LA TESTA TRA LE NUVOLE

di Gianluca Gabrielli

 

Vent'anni fa, una seconda elementare, io nell'anno di prova.

Tra le attività dovute c'è l'osservazione di una lezione della collega tutor.

Mi piazzo in un angolo della classe, laterale rispetto all'asse che collega gli occhi dei bambini a quelli dell'insegnante. Poi osservo, cercando di scomparire per quanto mi è possibile agli occhi di tutti. Di quell'osservazione mi è rimasta ancorata indelebilmente nella memoria la vicenda della gomma di Giacomo.

 

Giacomo è un bambino simpatico e amato dai compagni, il suo status è forte, molti hanno piacere a giocare con lui, ad essere riconosciuti come suoi amici. Mentre la maestra parla alla classe, a Giacomo cade inavvertitamente la gomma a terra. Giacomo non se ne è accorto, mentre se ne accorge Alessandro, bambino poco sicuro di sé e meno al centro dell'attenzione dei compagni. Alessandro ci mette poco a capire che si sta presentando per lui un'occasione insperata di fare un piacere a Giacomo, raccogliendogli la gomma e conquistandosi così un po' della sua stima e amicizia. Ma non è facile. Si guarda attorno e capisce che la lezione è in corso, la maestra è di fronte a loro e un gesto plateale significherebbe l'interruzione della spiegazione e la conseguente sgridata. Decide allora di agire nell'ombra. Lascia lentamente scivolare il sedere sulla sedia, allunga in maniera accorta il piede sinistro verso la gomma, la aggancia con la suola e in due soli tentativi riesce a riportarla ad una distanza minima dai piedi della seggiola. A questo punto il più è fatto; è un gioco da ragazzi immergere verticalmente la mano sinistra verso l'agognata gomma mantenendo il più possibile il viso eretto e lo sguardo fisso verso la maestra. Zaf, agguantata e recuperata. Ora l'ultimo passaggio, quello più gratificante: sempre senza perdere l'assetto da bambino attento, il braccio sinistro scivola questa volta sul banco fino oltre il confine con il banco di Giacomo e deposita il tesoro, accompagnando la consegna e il conseguente stupore grato del compagno con un sorriso soddisfatto e orgoglioso. La maestra ignara di tutto continua la sua lezione.

Dati forniti:
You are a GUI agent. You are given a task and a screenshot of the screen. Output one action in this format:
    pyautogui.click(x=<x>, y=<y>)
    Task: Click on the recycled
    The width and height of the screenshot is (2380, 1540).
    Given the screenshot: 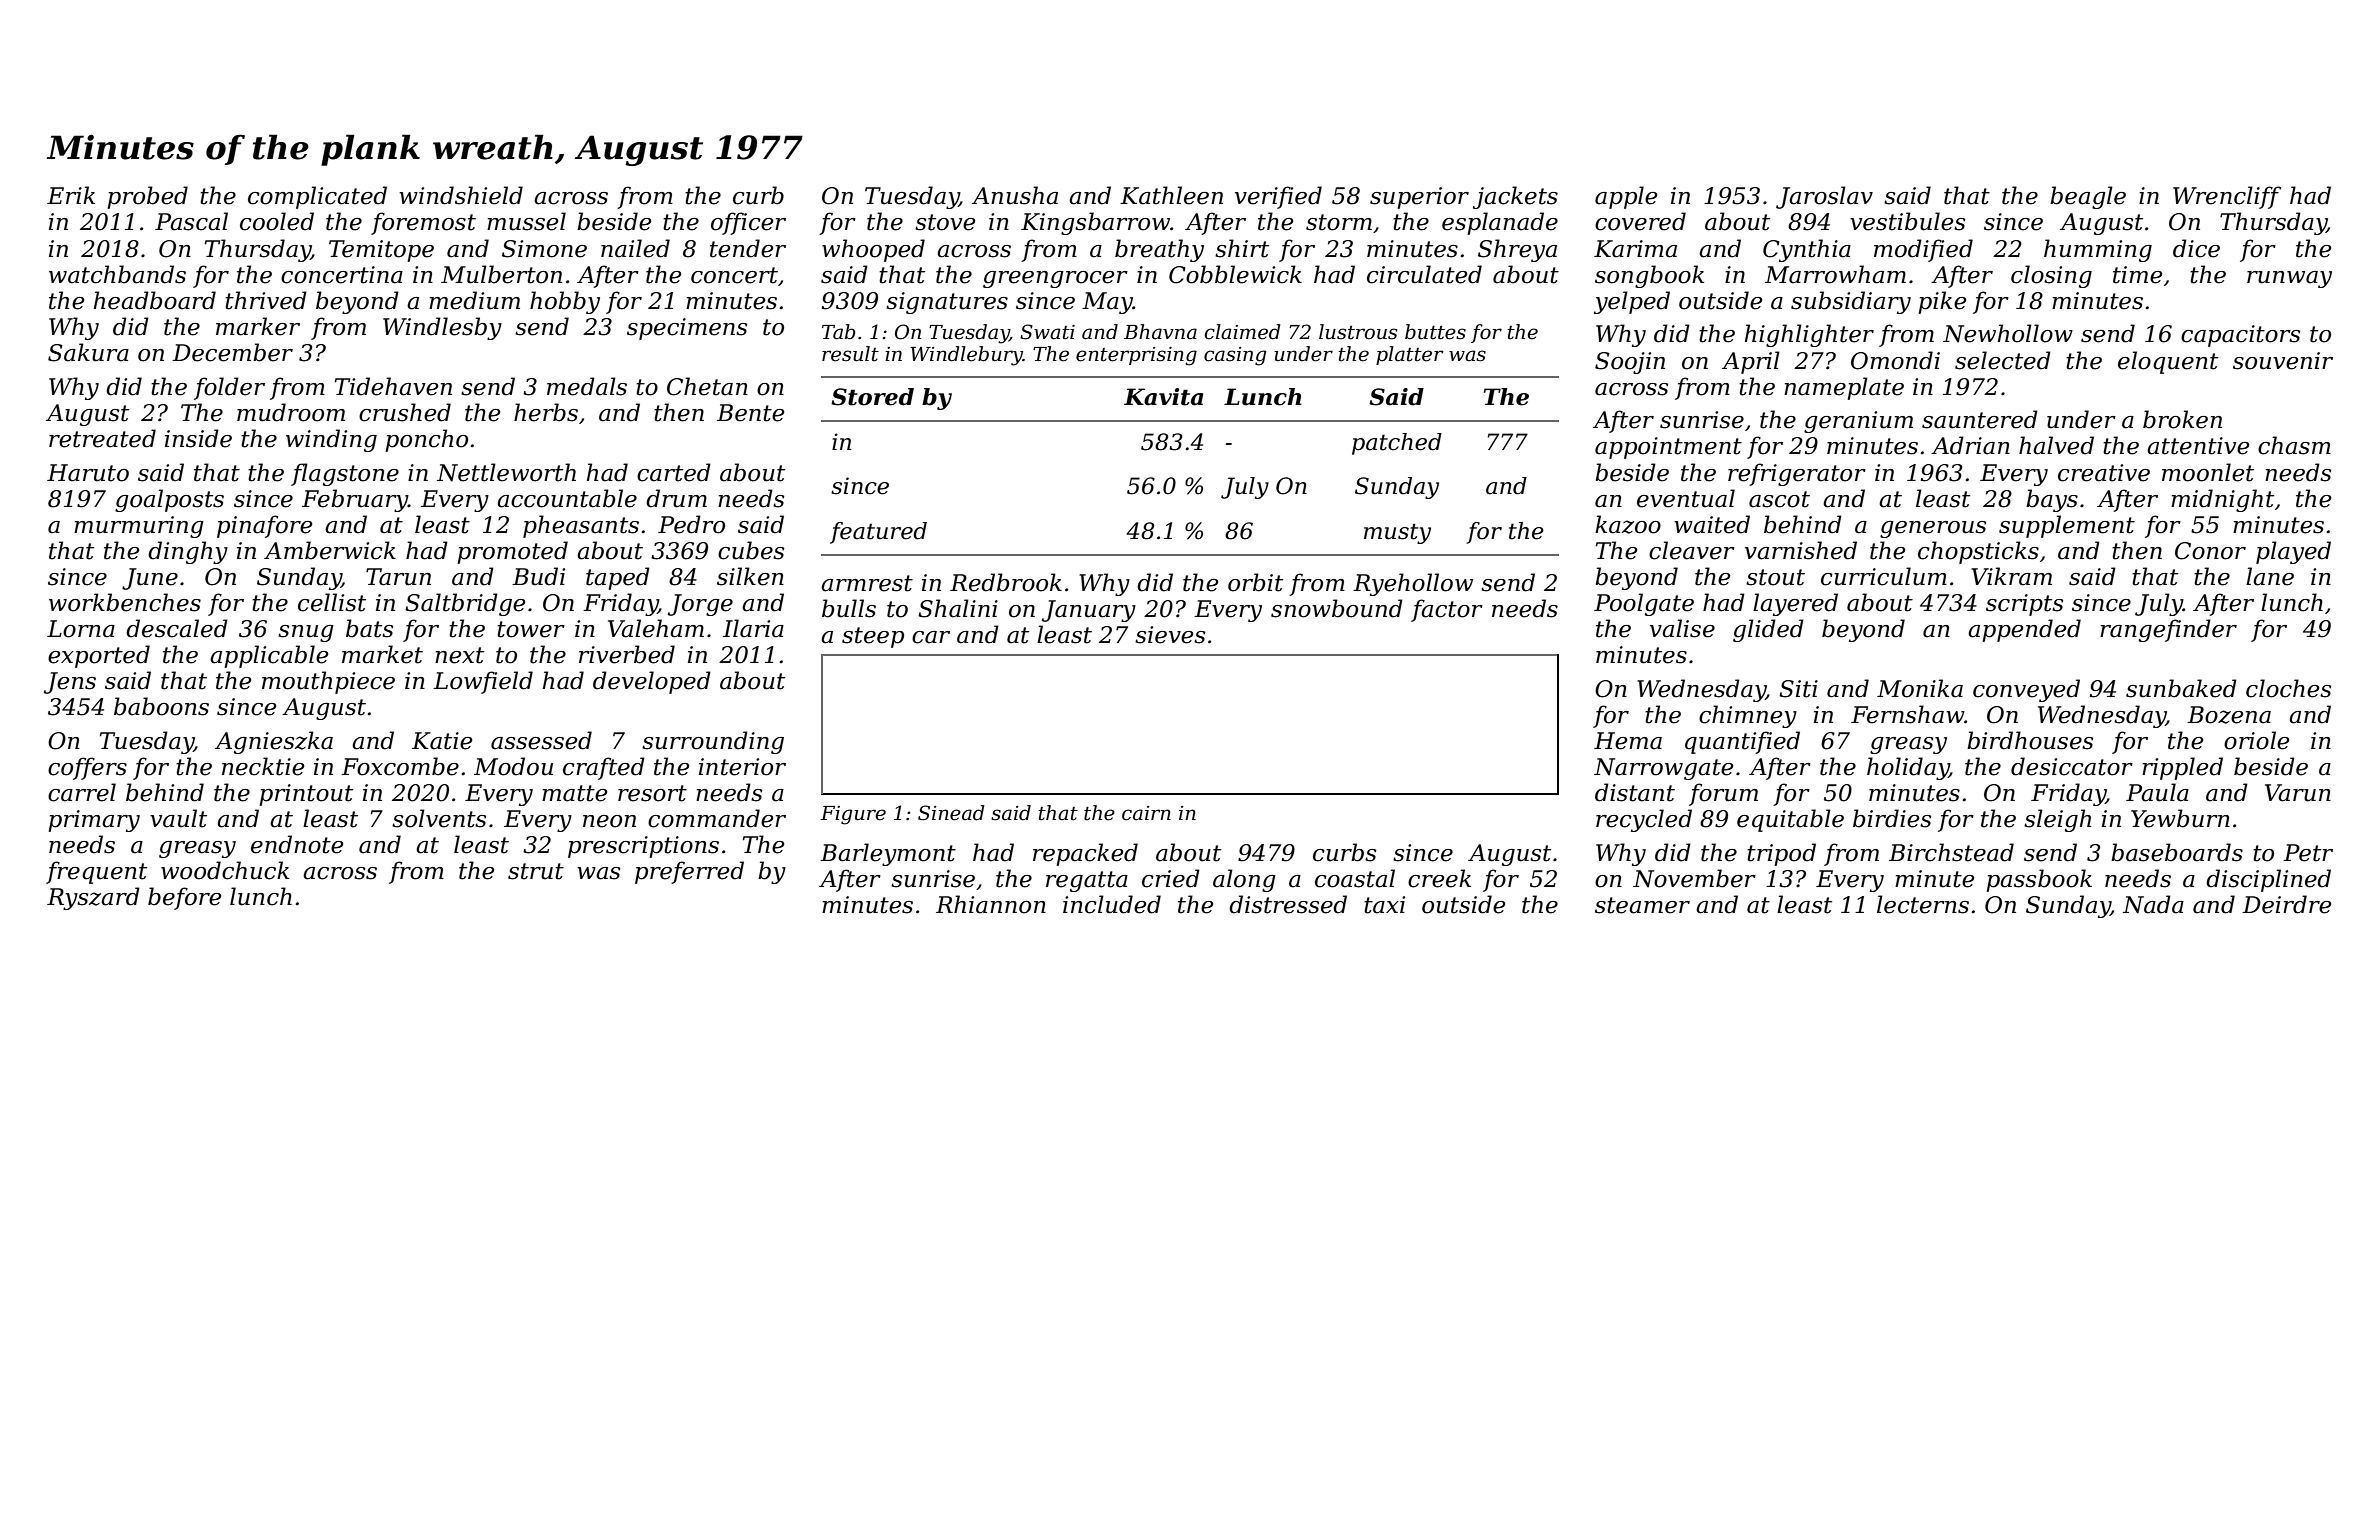 What is the action you would take?
    pyautogui.click(x=1644, y=820)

Compito da svolgere: Trascriva dal racconto sulla gomma di Giacomo il passo compreso tra "Vent'anni fa, una" e "gomma di Giacomo.", quest'ultimo incluso.

Soluzione:
Vent'anni fa, una seconda elementare, io nell'anno di prova.

Tra le attività dovute c'è l'osservazione di una lezione della collega tutor.

Mi piazzo in un angolo della classe, laterale rispetto all'asse che collega gli occhi dei bambini a quelli dell'insegnante. Poi osservo, cercando di scomparire per quanto mi è possibile agli occhi di tutti. Di quell'osservazione mi è rimasta ancorata indelebilmente nella memoria la vicenda della gomma di Giacomo.